**Consignes**
A – Répondez à ces questions d'après le passage sur le vieux poème :
(i) Pourquoi la composition paraît-elle manquer d'art ?
(ii) Quelle est la conséquence de la mort de Beuves ?
(iii) Combien de vers compte la fin que l'auteur compare au texte plus récent ?
B – Extrayez du passage sur le vieux poème, sans rien y changer, le segment qui commence par « La composition paraît » et se poursuit jusqu'à « et la forme. ».

La composition paraît manquer d’art, parce que c’est un premier assemblage d’éléments qui ne sont ni d’un même auteur ni de même date. Dans les dernières rédactions, les parties sont mieux subordonnées à l’idée générale qu’expriment les vers que j’ai pris pour épigraphe : la mort de Beuves a pour conséquence que Renaud tue un neveu de l’empereur. De ces faits tout découle naturellement. À cet égard notre mauvaise édition en prose marque le terme où les remanieurs se sont arrêtés. Mais à passer par des mains moins habiles que celles des diascévastes grecs, le vieux poème perdait en vérité, perdait surtout en intensité d’action, de sentiment et d’expression. L’on s’en aperçoit sans peine à la seule comparaison des trois mille vers de la fin, telle que je l’ai donnée, et du texte plus récent que le premier éditeur avait emprunté d’une rédaction toute différente pour le fond et la forme.

**Données recueillies**
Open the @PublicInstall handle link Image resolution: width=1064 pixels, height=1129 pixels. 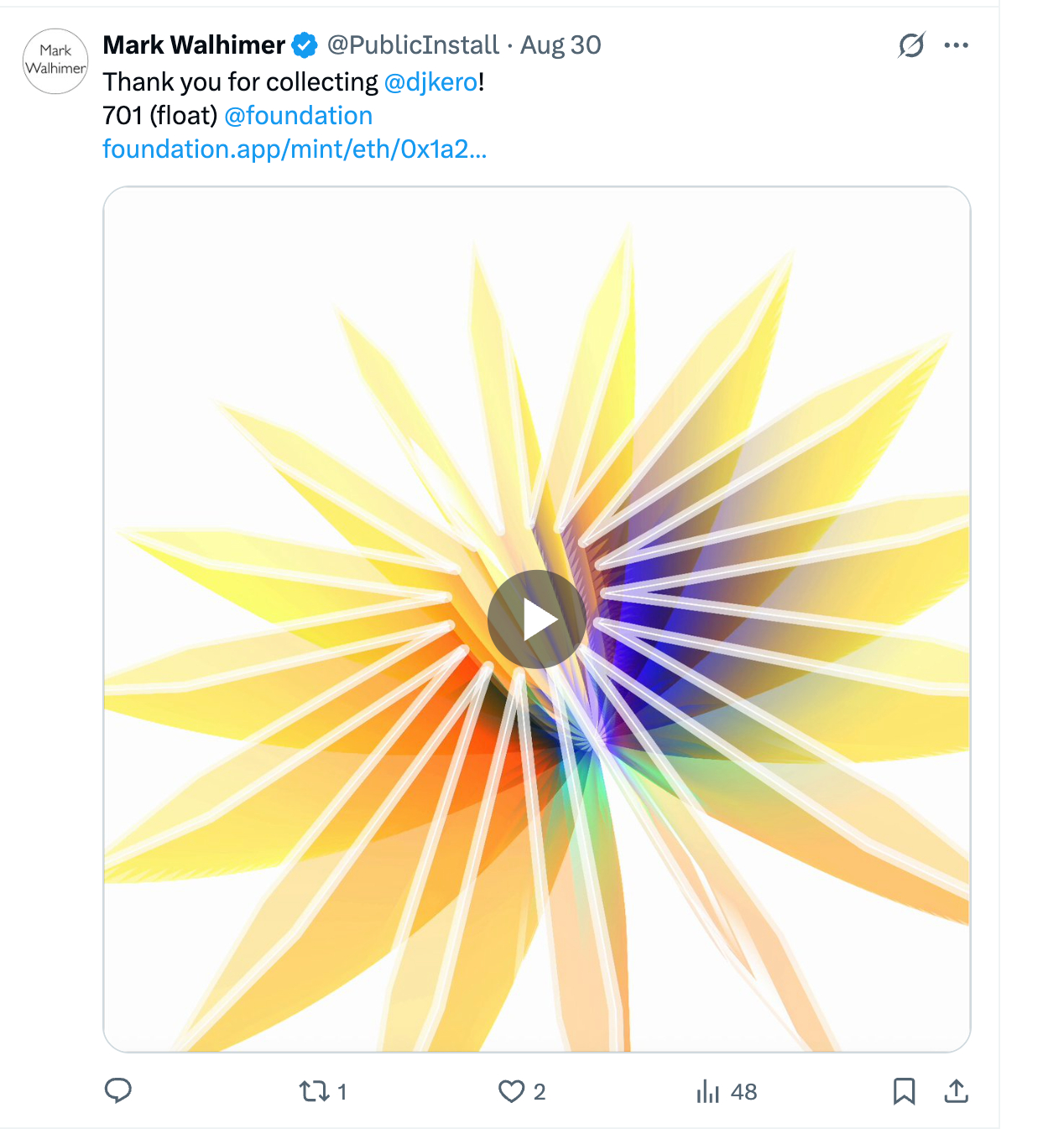413,45
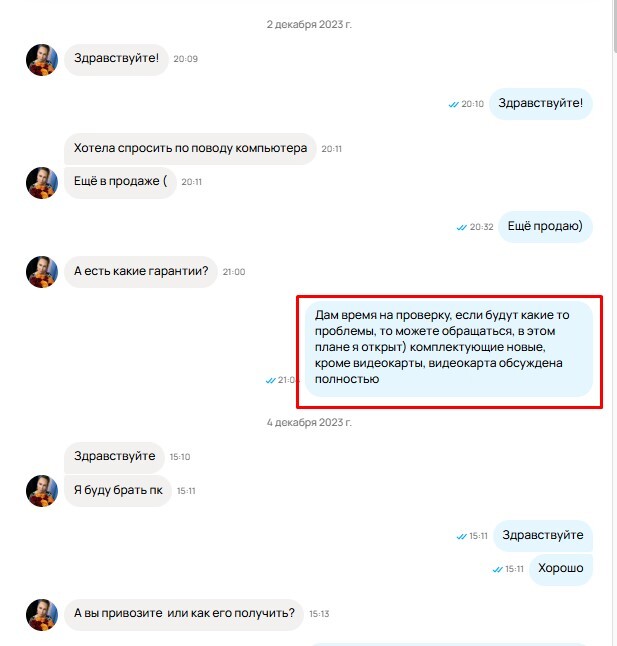
Task: Click the date divider 2 декабря 2023 г.
Action: coord(309,24)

**Réponses attendues**
A –
(i) Parce que c'est un premier assemblage d'éléments qui ne sont ni d'un même auteur ni de même date.
(ii) Renaud tue un neveu de l'empereur.
(iii) Trois mille vers.

B –
La composition paraît manquer d’art, parce que c’est un premier assemblage d’éléments qui ne sont ni d’un même auteur ni de même date. Dans les dernières rédactions, les parties sont mieux subordonnées à l’idée générale qu’expriment les vers que j’ai pris pour épigraphe : la mort de Beuves a pour conséquence que Renaud tue un neveu de l’empereur. De ces faits tout découle naturellement. À cet égard notre mauvaise édition en prose marque le terme où les remanieurs se sont arrêtés. Mais à passer par des mains moins habiles que celles des diascévastes grecs, le vieux poème perdait en vérité, perdait surtout en intensité d’action, de sentiment et d’expression. L’on s’en aperçoit sans peine à la seule comparaison des trois mille vers de la fin, telle que je l’ai donnée, et du texte plus récent que le premier éditeur avait emprunté d’une rédaction toute différente pour le fond et la forme.